Puis, la récolte de maïs à Tuban. L'écurie a déclaré que cet agenda faisait partie de la réforme de la securité alimentaire nationale.
Le maïs semble ordinaire. Mais les aliments d'aujourd'hui sont devenus un moyen d'échanger. La guerre en Ukraine montre comment le blé peut secouer de nombreux pays. Les conflits au Moyen-Orient montrent comment l'énergie et les voies logistiques peuvent devenir une pression politique.
Alors que Trump et Xi parlent des tarifs, de l'agriculture, des marchés et de la technologie, l'Indonésie ne peut pas se contenter de regarder du coin.
L'Indonésie a du nickel. Elle a la mer. Elle a une grande population. Elle a des villages. Elle a des agriculteurs. Elle a des travailleurs. Elle a des marchés.
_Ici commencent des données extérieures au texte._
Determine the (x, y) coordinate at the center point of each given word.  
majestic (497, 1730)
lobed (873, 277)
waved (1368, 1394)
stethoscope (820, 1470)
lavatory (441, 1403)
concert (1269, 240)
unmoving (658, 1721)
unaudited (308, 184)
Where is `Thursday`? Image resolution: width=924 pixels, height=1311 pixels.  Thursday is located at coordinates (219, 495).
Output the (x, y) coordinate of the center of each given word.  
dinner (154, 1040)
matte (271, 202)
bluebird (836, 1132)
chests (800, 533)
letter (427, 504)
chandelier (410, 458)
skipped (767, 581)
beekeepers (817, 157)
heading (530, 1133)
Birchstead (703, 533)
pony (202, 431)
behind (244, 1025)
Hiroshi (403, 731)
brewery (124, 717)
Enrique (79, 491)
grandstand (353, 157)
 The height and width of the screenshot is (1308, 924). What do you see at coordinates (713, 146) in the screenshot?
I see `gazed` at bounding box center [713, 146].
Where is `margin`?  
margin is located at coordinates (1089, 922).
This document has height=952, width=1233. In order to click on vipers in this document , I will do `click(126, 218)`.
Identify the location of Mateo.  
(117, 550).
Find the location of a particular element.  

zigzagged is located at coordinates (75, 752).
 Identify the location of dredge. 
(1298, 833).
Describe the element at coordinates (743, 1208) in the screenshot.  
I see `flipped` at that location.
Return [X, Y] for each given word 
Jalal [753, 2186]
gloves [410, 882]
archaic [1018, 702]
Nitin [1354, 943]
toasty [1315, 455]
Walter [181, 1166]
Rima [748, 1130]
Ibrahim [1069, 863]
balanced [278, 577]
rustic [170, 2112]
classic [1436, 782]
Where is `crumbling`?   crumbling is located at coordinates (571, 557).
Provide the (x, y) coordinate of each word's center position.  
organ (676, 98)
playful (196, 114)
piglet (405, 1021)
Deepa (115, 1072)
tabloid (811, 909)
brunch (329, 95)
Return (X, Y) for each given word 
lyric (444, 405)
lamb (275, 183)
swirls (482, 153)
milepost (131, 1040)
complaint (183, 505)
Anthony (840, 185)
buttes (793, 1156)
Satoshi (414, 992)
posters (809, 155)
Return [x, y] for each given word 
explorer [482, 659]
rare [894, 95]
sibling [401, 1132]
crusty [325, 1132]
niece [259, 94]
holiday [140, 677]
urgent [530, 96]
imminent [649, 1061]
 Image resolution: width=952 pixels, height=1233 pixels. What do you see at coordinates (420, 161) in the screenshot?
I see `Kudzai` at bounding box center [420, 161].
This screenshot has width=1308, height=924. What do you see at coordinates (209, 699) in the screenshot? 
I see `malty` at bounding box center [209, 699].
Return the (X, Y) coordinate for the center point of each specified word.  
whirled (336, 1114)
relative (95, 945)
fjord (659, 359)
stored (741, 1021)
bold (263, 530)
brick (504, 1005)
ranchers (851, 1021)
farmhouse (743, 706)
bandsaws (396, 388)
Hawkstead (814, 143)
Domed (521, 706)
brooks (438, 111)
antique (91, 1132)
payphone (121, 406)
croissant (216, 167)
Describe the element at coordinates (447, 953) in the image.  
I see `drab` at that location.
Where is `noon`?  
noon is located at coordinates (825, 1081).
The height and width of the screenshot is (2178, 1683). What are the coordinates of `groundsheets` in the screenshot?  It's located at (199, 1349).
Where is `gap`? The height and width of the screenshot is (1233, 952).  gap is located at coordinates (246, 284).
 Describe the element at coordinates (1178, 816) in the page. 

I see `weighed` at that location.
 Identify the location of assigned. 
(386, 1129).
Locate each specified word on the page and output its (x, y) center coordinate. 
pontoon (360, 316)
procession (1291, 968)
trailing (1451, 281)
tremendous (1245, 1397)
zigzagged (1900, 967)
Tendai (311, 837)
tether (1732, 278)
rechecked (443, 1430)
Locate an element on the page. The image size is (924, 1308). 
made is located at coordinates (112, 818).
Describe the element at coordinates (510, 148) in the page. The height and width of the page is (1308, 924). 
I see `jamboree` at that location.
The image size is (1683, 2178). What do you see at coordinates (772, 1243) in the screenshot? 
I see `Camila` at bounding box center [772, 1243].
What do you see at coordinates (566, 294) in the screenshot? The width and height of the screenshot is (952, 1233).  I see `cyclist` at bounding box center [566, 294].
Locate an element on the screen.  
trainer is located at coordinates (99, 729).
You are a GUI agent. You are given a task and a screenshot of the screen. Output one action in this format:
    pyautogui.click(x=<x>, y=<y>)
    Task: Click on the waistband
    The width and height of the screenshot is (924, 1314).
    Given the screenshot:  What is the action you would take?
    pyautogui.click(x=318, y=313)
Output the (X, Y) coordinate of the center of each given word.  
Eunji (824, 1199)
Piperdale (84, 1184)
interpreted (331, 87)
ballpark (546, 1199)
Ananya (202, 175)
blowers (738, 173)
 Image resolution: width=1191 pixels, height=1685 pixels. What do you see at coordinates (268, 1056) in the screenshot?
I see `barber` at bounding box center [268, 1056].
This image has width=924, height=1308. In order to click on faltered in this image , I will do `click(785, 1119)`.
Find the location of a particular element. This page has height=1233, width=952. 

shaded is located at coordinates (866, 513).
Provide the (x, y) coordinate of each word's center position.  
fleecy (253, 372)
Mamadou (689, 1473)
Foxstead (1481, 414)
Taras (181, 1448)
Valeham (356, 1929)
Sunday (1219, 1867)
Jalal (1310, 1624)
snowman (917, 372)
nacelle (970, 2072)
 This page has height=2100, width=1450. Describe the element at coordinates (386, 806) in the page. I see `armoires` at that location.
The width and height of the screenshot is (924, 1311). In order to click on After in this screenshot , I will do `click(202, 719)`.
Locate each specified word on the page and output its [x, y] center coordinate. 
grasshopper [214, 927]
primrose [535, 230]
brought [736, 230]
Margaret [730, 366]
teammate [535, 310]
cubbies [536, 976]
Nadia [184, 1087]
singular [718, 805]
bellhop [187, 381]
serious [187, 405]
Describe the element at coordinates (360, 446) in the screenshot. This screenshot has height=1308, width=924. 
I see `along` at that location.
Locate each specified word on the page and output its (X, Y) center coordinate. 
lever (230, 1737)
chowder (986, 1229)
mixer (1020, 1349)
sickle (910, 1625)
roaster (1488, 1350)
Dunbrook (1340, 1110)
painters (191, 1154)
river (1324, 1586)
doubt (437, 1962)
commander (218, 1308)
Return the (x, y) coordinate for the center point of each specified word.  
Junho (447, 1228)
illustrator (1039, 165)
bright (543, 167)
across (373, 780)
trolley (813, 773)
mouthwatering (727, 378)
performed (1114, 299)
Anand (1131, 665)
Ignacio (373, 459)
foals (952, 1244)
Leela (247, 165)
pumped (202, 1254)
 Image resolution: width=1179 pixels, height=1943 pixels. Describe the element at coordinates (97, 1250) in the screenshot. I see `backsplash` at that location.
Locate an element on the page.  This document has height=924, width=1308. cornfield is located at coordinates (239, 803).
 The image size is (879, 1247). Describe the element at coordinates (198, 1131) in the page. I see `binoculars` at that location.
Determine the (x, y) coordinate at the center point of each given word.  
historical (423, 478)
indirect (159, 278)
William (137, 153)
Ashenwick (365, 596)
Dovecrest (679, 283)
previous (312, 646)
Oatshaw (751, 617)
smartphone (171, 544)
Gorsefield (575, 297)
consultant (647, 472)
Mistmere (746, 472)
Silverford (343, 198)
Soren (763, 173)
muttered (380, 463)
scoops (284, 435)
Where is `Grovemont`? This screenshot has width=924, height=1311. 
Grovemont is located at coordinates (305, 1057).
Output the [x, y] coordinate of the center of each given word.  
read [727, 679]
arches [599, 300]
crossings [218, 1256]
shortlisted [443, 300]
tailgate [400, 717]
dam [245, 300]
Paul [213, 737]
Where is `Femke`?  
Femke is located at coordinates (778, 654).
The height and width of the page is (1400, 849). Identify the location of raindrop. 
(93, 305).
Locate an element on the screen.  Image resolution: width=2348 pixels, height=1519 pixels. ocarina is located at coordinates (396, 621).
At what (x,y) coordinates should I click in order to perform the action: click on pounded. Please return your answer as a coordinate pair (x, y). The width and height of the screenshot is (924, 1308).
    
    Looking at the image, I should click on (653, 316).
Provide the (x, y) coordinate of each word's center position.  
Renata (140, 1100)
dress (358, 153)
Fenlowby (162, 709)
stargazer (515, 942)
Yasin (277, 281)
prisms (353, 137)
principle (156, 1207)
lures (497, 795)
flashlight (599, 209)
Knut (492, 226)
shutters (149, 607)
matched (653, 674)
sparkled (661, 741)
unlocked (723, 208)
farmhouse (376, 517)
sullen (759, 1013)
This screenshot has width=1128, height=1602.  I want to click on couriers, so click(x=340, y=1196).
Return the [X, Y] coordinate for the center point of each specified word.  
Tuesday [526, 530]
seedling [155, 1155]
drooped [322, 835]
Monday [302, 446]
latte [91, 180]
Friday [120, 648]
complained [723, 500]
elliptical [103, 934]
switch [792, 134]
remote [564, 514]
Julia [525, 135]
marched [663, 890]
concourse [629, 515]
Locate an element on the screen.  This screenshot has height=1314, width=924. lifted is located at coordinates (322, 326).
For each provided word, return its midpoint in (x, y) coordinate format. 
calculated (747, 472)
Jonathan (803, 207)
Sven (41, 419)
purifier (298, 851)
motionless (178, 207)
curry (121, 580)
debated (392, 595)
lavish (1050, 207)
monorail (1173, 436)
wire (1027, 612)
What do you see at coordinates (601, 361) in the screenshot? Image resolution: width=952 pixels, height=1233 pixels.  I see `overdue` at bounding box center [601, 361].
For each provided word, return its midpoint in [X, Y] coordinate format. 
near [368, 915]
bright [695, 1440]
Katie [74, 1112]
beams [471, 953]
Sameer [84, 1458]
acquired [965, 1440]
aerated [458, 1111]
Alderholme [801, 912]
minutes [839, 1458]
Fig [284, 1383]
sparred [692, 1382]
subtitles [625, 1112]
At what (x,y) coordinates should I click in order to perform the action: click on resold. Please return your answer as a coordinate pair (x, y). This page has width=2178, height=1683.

Mais tout cela reste des matières premières si elles ne sont pas transformées en force.
C'est ici que Bumi Manusia se sent pertinent. Dans le roman de Pramoedya Ananta Toer, Minke montre la conscience humaine autochtone qui grandit lentement. La dignité ne vient pas comme un cadeau. Il faut la combattre avec la connaissance, le courage et la capacité de se tenir debout.
L'Indonésie peut être proche des Ameréquides. Peut être cooperé avec la Chine. Peut être accès à n’importe quel forum. Tout va bien. Mais ne dépassé pas le stade de marché pour les produits des autres. Ne dépassé pas le stade de fournisseur de matíres premières. Ne dépassé pas le stade de lieu où les gens plantent des capitaux, tandis que la technologie et la valeur ajoutée restent en dehors.
La rencontre entre Donald Trump et Xi Jinping montre que les grands pays n’hésitent pas à défendre leurs propres intérêts. L'Indonésie ne devrait pas hésiter non plus. Les amis peuvent changer. La carte du monde peut changer. Mais la maison elle-même doit d'abord être nettoyée. La question n'est plus qu'une. L'Indonésie veut déterminer son propre chemin, ou continuer de suivre les intérêts des autres?